Knowledge Completion for Generics using Guided Tensor Factorization
This addresses the challenge of completing generics KBs, which are crucial for applications like question answering but are more incomplete and violate common assumptions, representing a domain-specific advancement.
The paper tackles the problem of inferring additional facts for generics knowledge bases (KBs) with quantification and complex regularities, achieving state-of-the-art results by doubling the size of two science KBs at 74%-86% precision and improving annotation efficiency for rare entities by 6x compared to baselines.

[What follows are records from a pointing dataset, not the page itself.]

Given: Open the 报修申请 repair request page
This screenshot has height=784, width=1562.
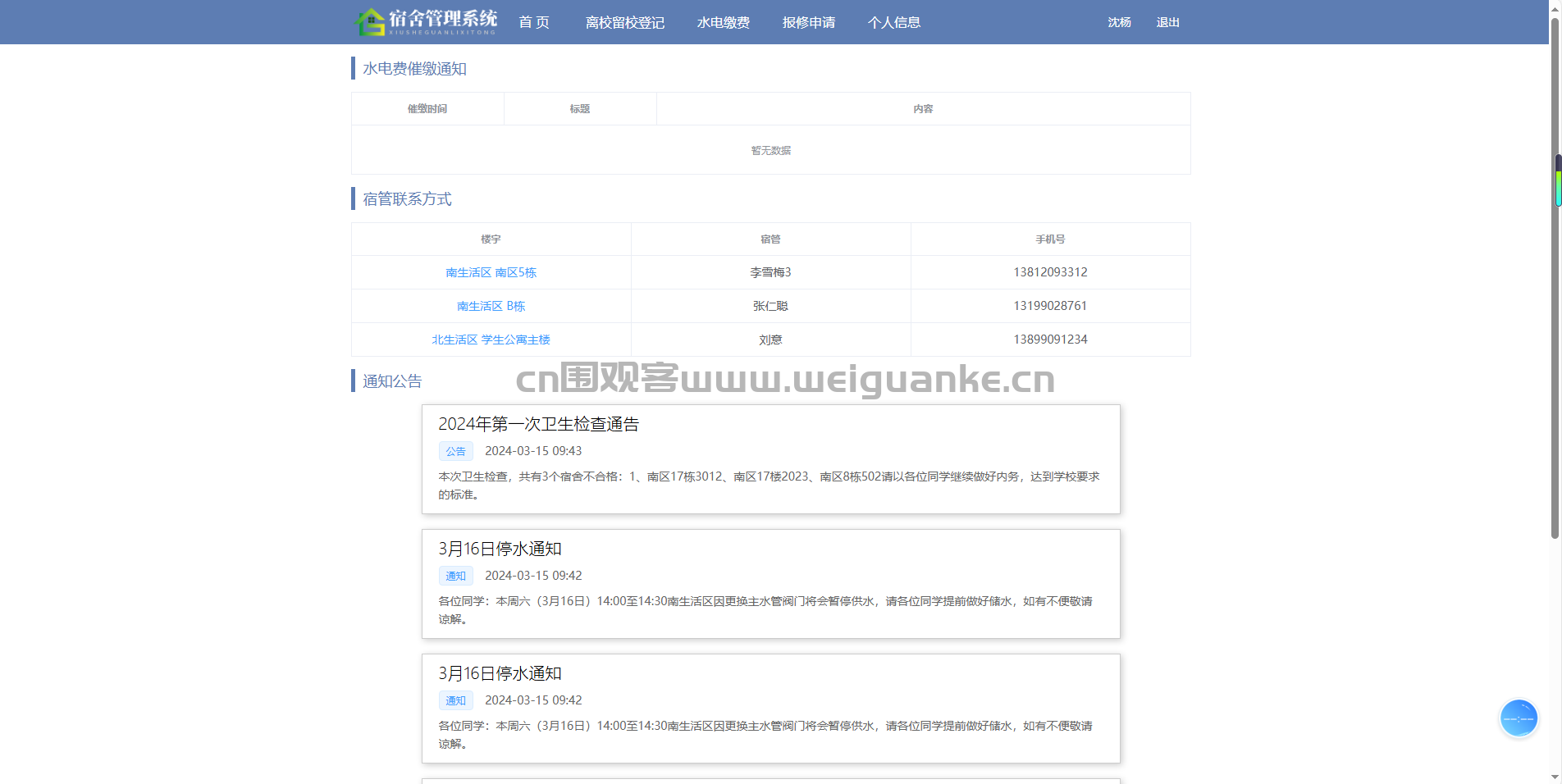Looking at the screenshot, I should 808,22.
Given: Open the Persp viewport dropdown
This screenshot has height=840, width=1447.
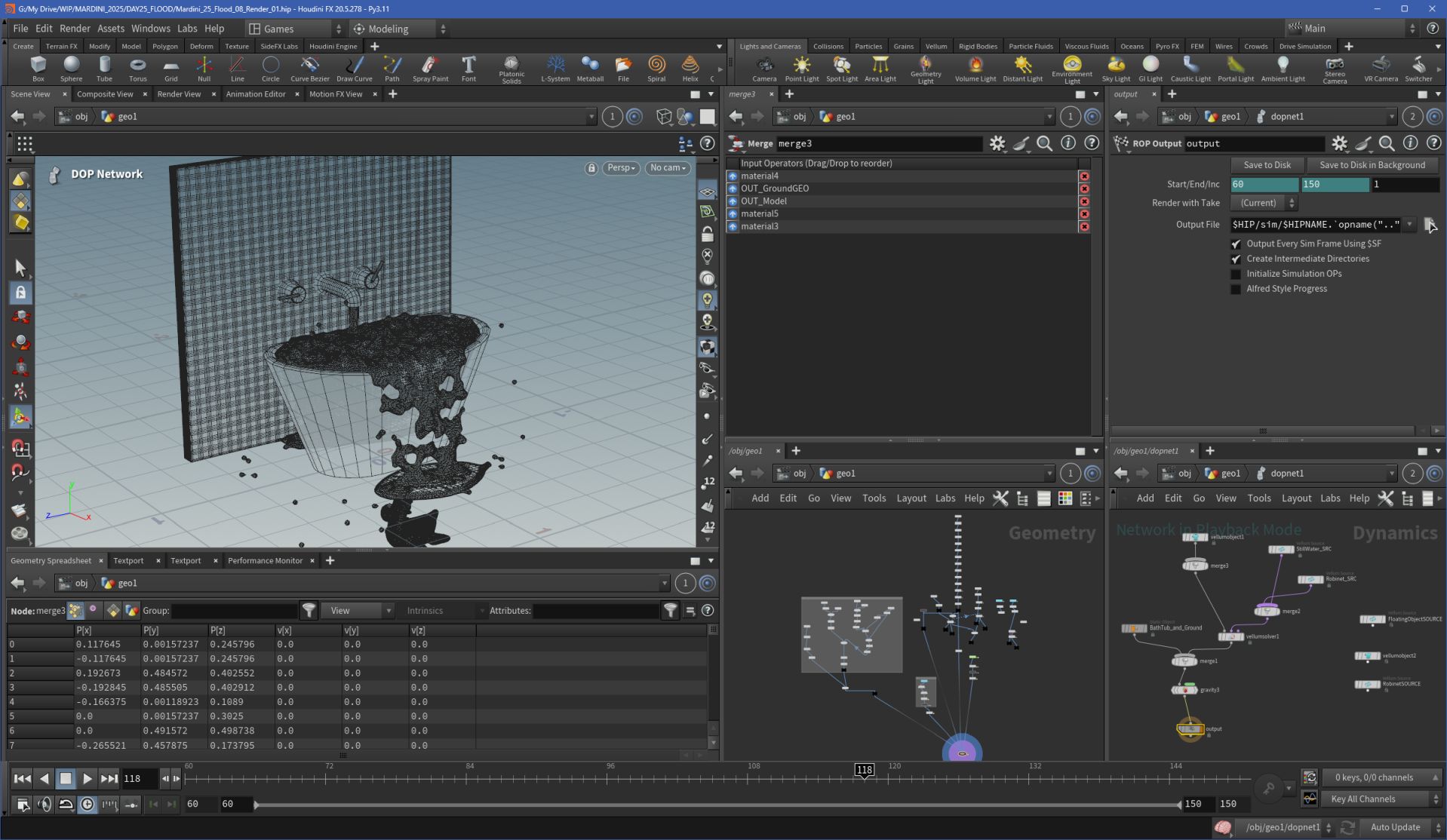Looking at the screenshot, I should pyautogui.click(x=621, y=168).
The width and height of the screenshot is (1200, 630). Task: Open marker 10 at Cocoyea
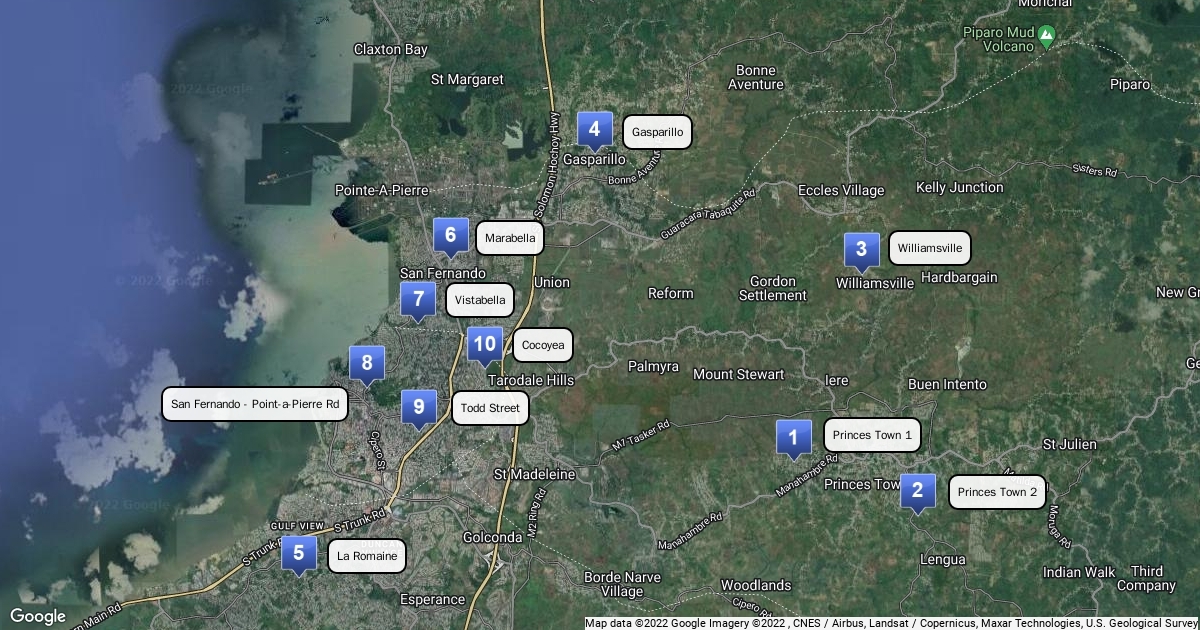pos(485,345)
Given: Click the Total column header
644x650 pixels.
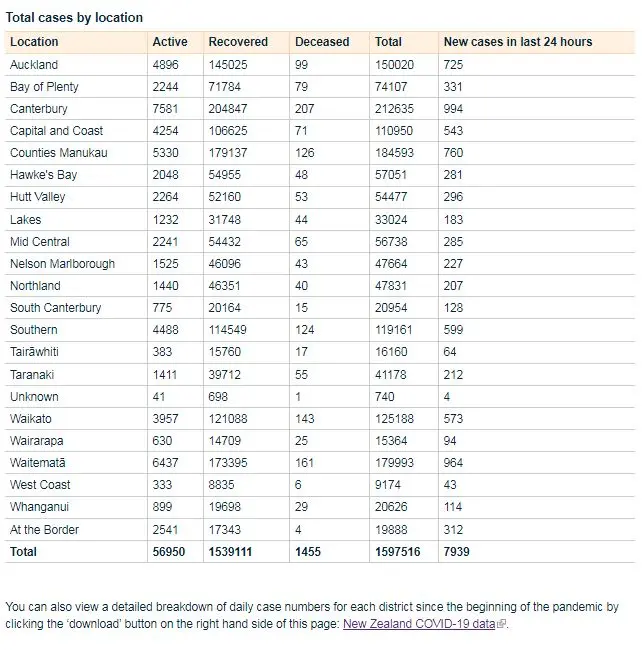Looking at the screenshot, I should coord(388,42).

Given a knowledge base or KB containing (noisy) facts about common nouns or generics, such as "all trees produce oxygen" or "some animals live in forests", we consider the problem of inferring additional such facts at a precision similar to that of the starting KB. Such KBs capture general knowledge about the world, and are crucial for various applications such as question answering. Different from commonly studied named entity KBs such as Freebase, generics KBs involve quantification, have more complex underlying regularities, tend to be more incomplete, and violate the commonly used locally closed world assumption (LCWA). We show that existing KB completion methods struggle with this new task, and present the first approach that is successful. Our results demonstrate that external information, such as relation schemas and entity taxonomies, if used appropriately, can be a surprisingly powerful tool in this setting. First, our simple yet effective knowledge guided tensor factorization approach achieves state-of-the-art results on two generics KBs (80% precise) for science, doubling their size at 74%-86% precision. Second, our novel taxonomy guided, submodular, active learning method for collecting annotations about rare entities (e.g., oriole, a bird) is 6x more effective at inferring further new facts about them than multiple active learning baselines.